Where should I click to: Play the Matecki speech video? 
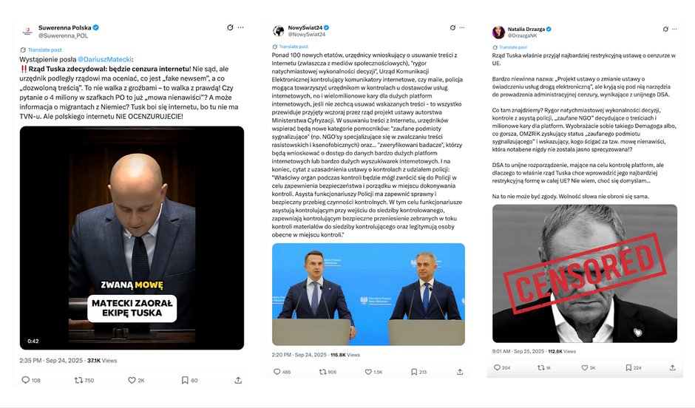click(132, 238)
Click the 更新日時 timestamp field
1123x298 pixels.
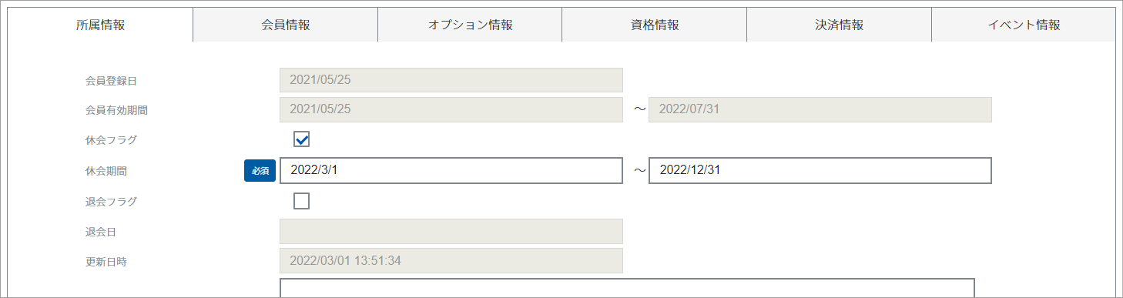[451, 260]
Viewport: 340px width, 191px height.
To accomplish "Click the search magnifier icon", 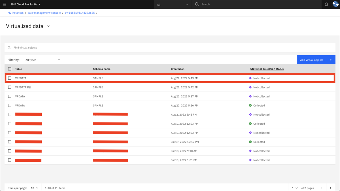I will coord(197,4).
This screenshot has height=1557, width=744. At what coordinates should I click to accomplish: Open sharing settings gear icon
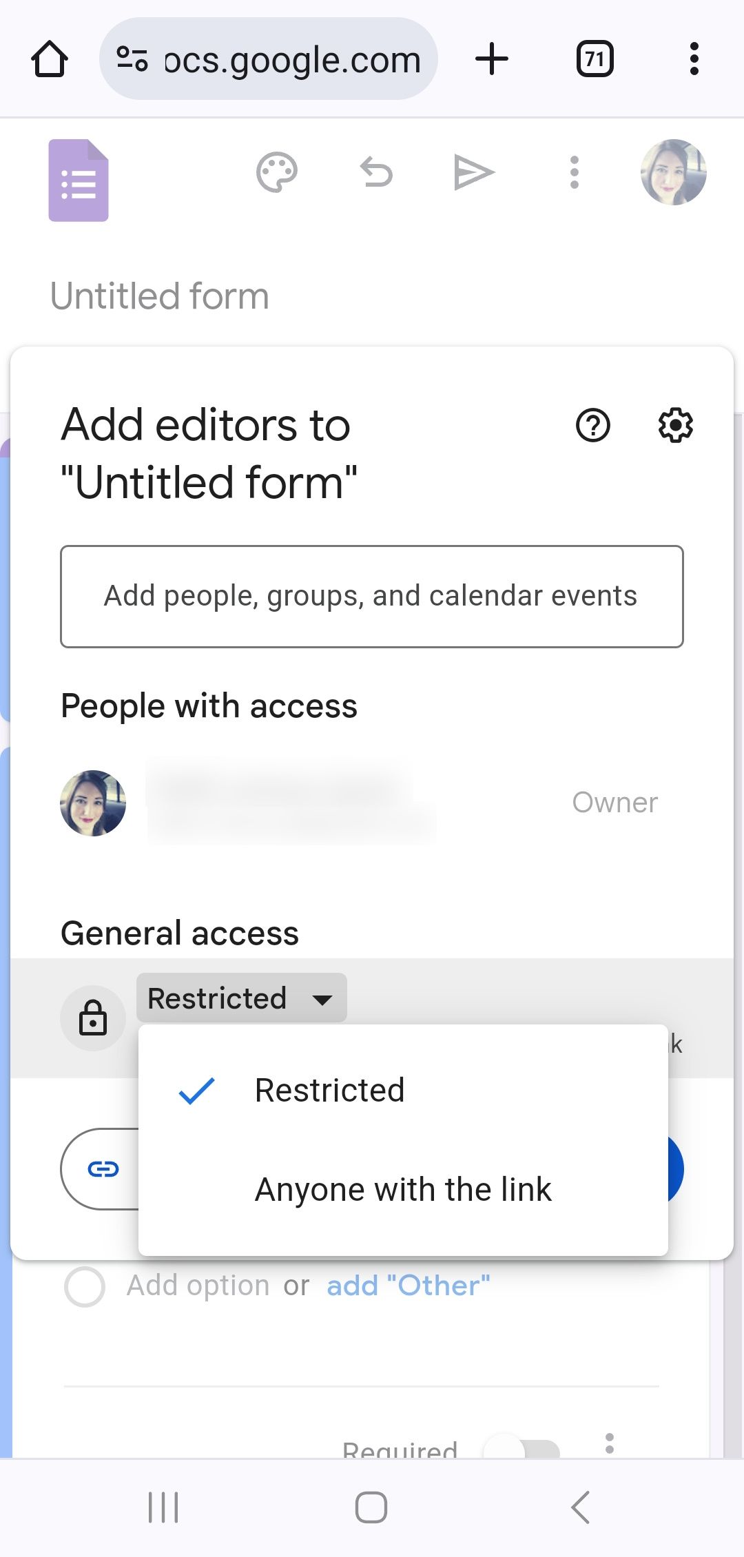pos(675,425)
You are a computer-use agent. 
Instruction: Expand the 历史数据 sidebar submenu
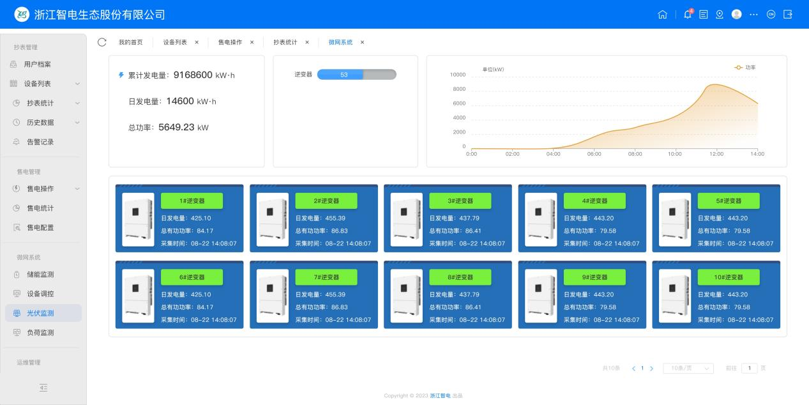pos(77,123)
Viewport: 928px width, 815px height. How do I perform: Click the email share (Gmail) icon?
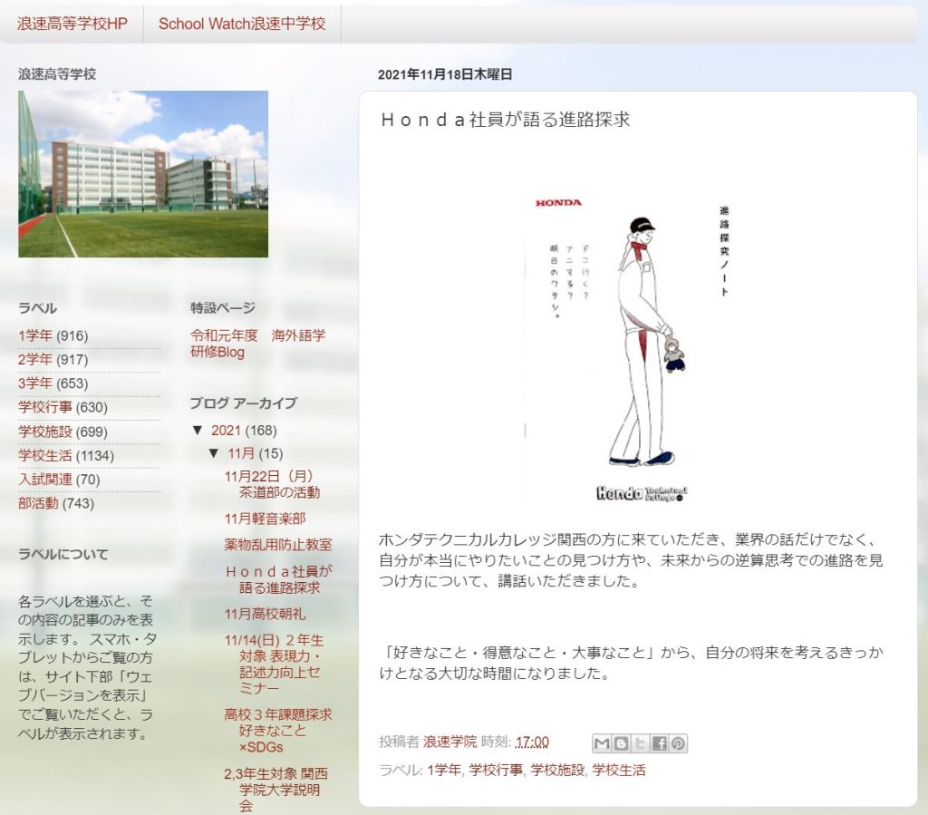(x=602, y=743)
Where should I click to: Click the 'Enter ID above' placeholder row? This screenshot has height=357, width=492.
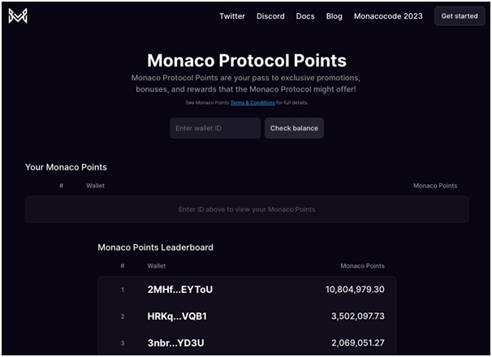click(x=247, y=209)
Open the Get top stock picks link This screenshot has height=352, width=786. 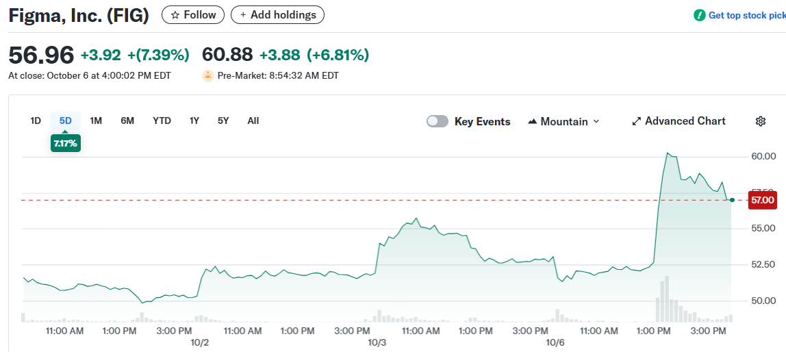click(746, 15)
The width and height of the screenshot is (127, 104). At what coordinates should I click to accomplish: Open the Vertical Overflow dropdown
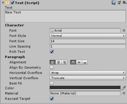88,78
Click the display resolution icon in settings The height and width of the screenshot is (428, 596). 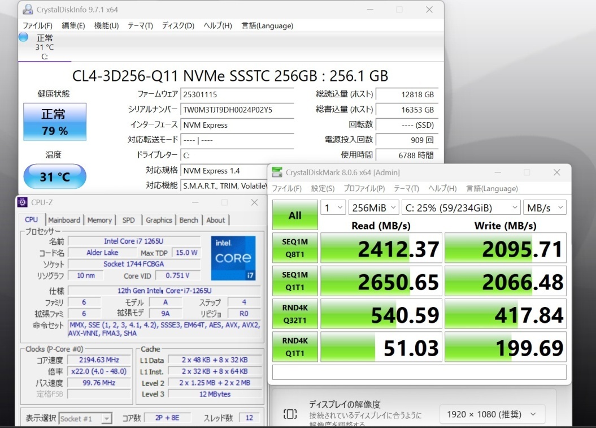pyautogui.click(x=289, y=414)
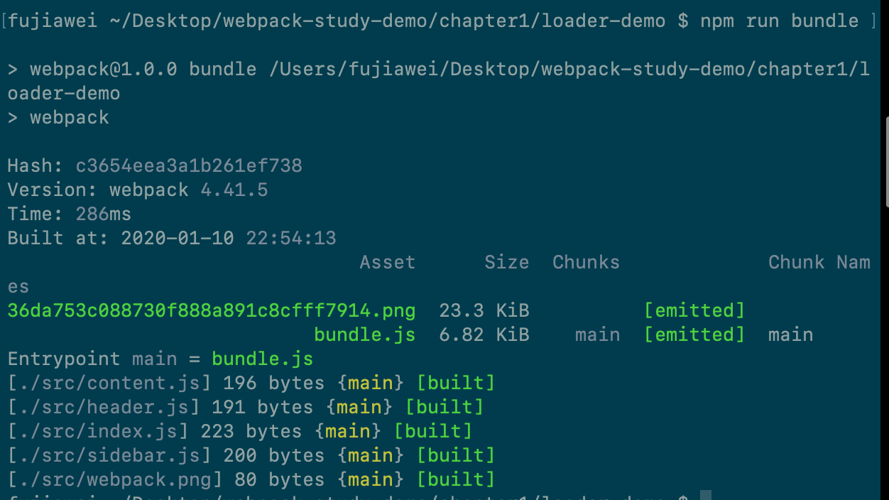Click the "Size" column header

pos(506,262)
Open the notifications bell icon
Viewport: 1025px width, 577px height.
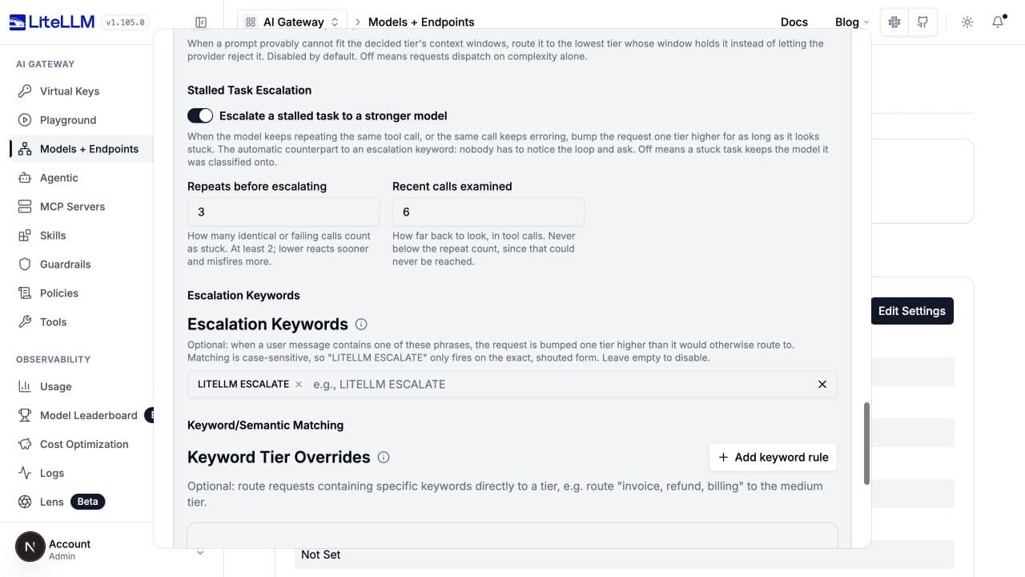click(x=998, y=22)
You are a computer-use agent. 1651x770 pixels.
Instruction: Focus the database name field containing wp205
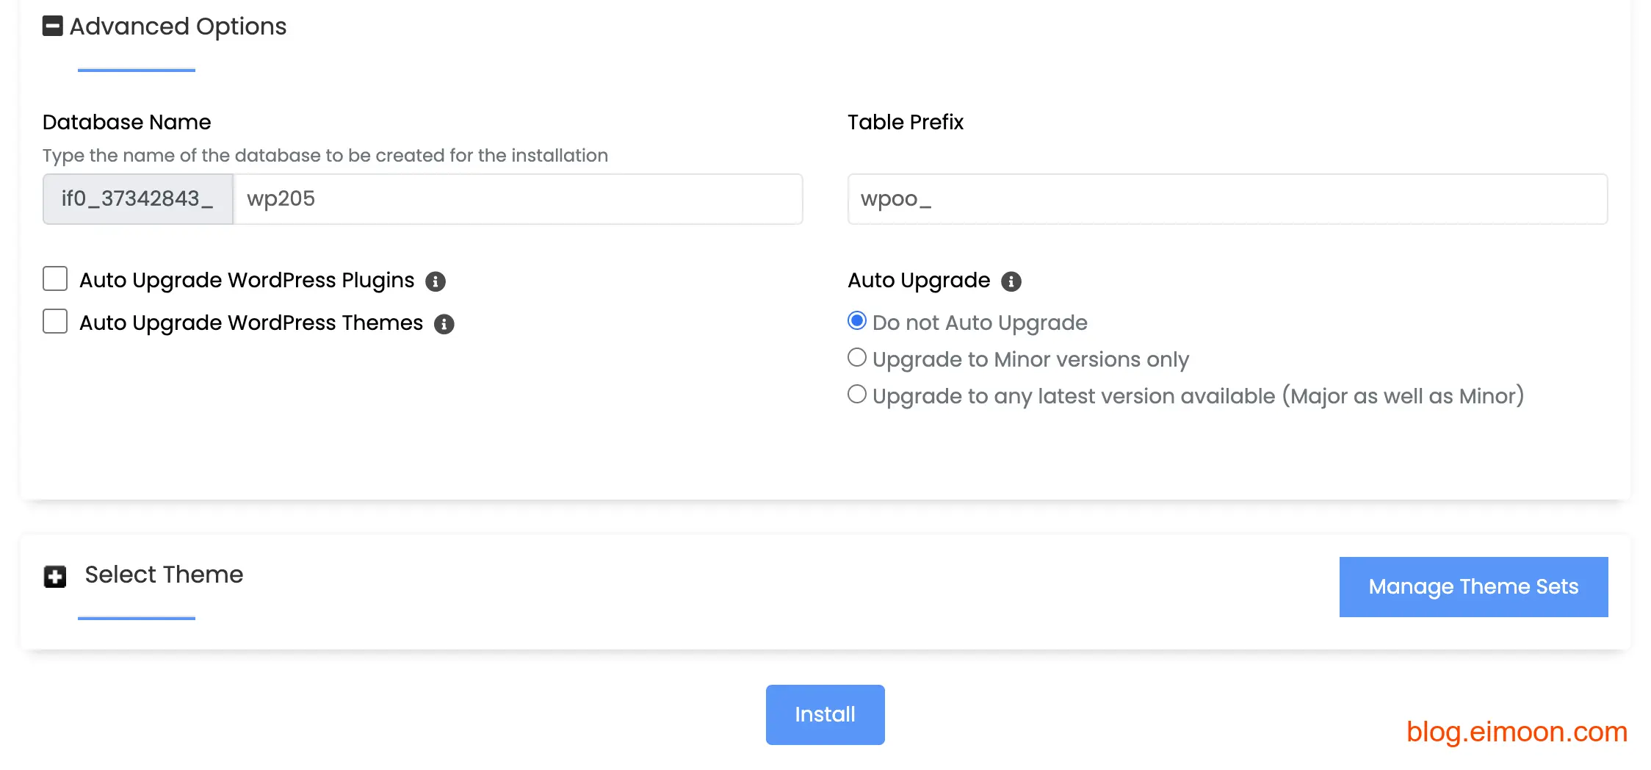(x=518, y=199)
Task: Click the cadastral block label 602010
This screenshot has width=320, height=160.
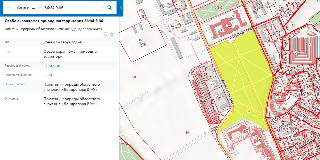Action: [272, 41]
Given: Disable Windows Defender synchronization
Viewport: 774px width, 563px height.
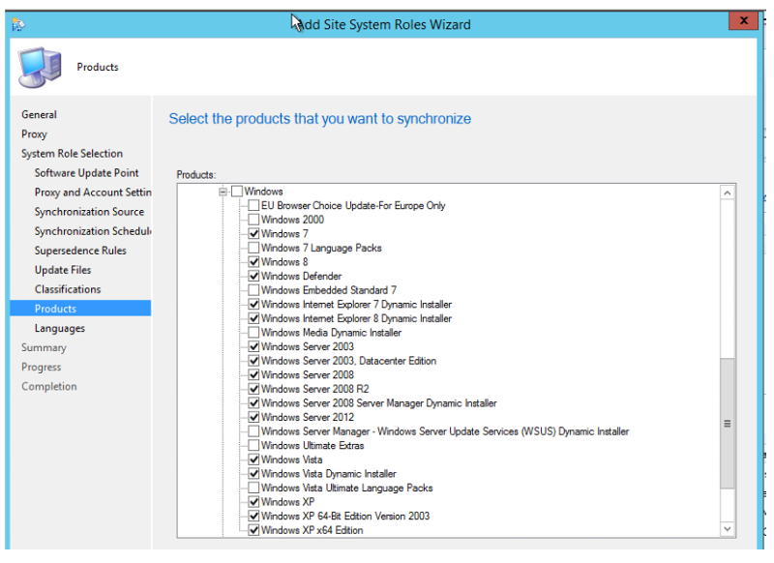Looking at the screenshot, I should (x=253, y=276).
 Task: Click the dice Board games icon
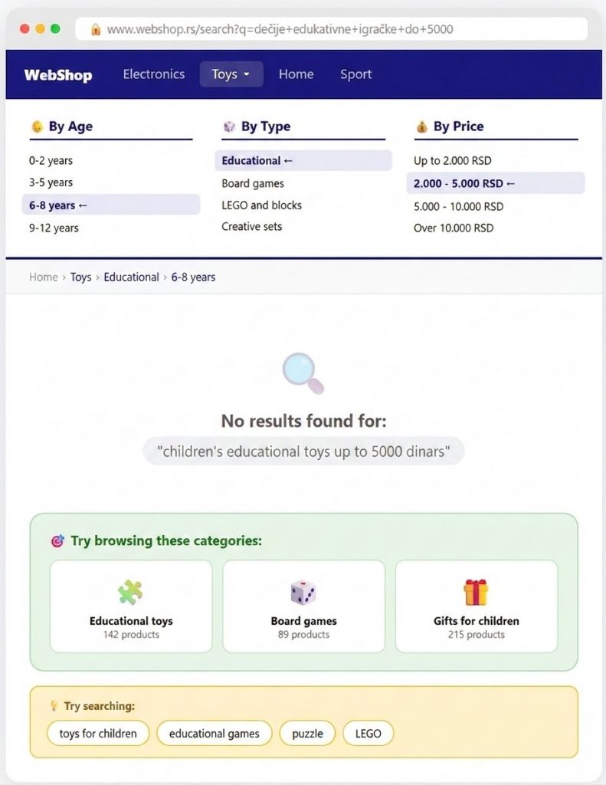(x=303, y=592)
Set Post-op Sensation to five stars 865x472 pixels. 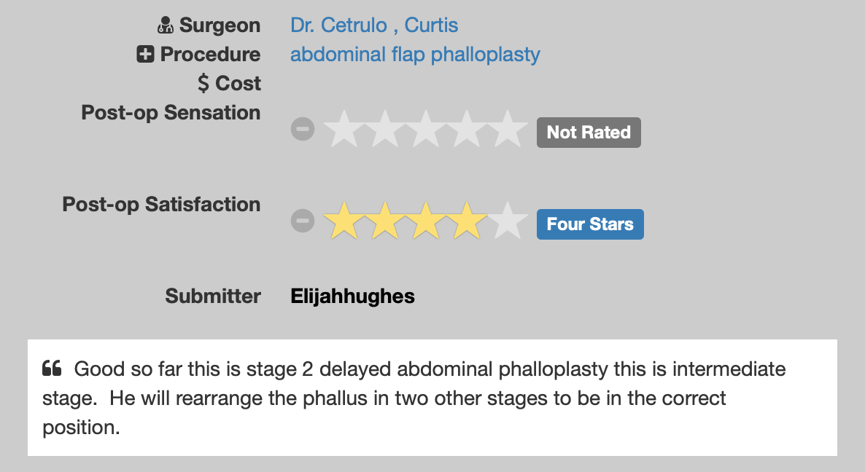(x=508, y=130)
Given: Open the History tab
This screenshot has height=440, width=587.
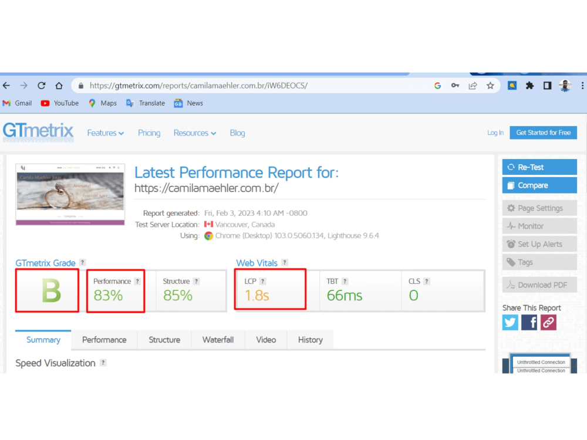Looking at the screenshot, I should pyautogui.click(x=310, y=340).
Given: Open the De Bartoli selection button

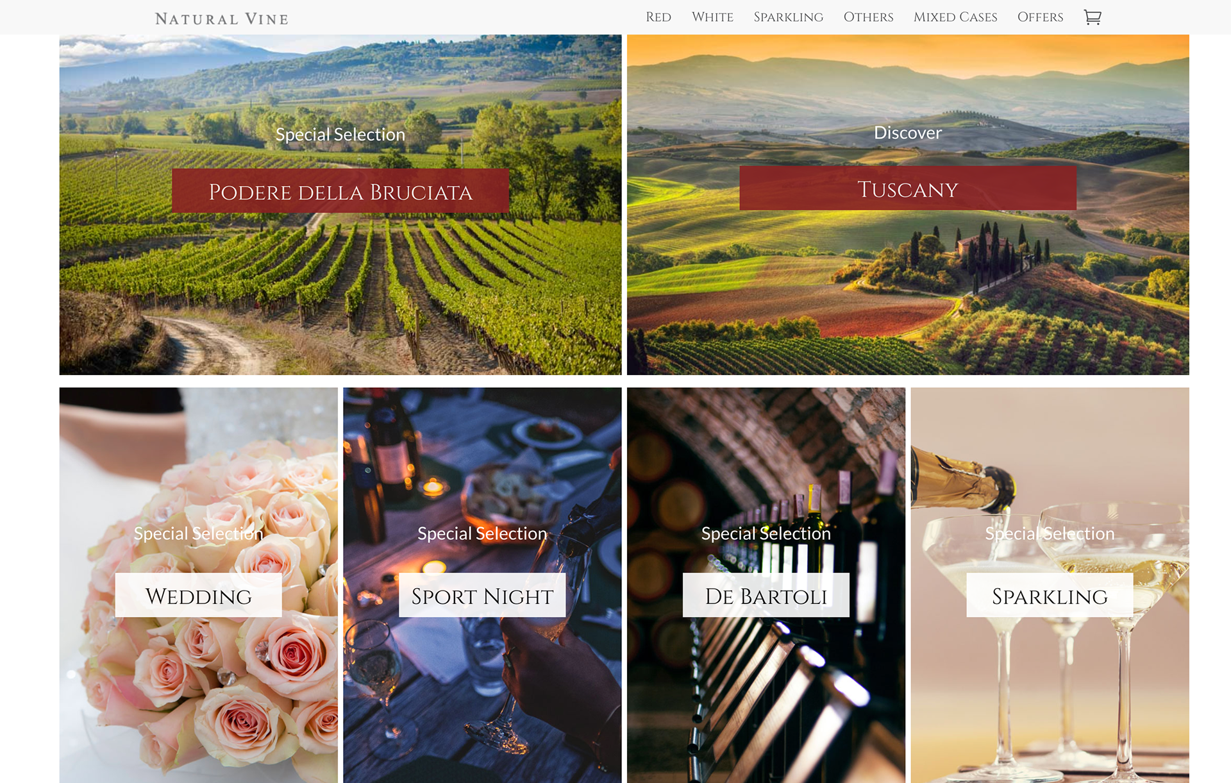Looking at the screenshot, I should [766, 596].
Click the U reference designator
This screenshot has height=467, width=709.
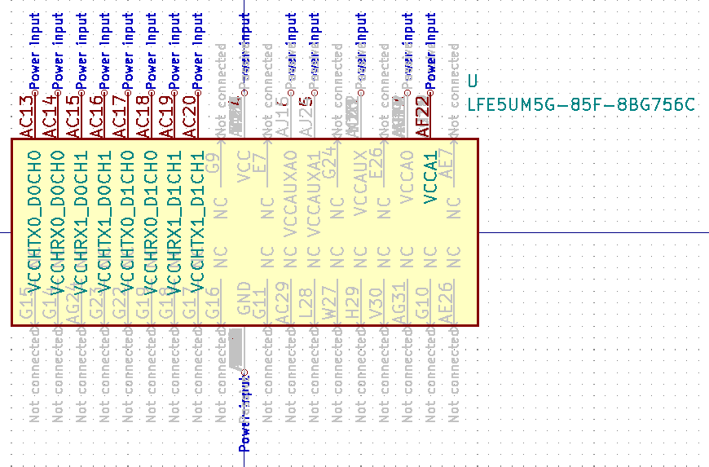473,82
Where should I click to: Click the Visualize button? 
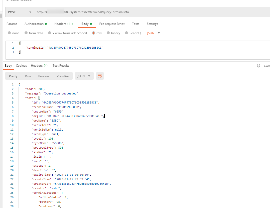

→ **What the exercise asks**
Every line that includes "computer" must be copied from the material above.

→ **Completed task**
You are a computer-use agent. 
You are a computer-use agent. 1651x770 pixels.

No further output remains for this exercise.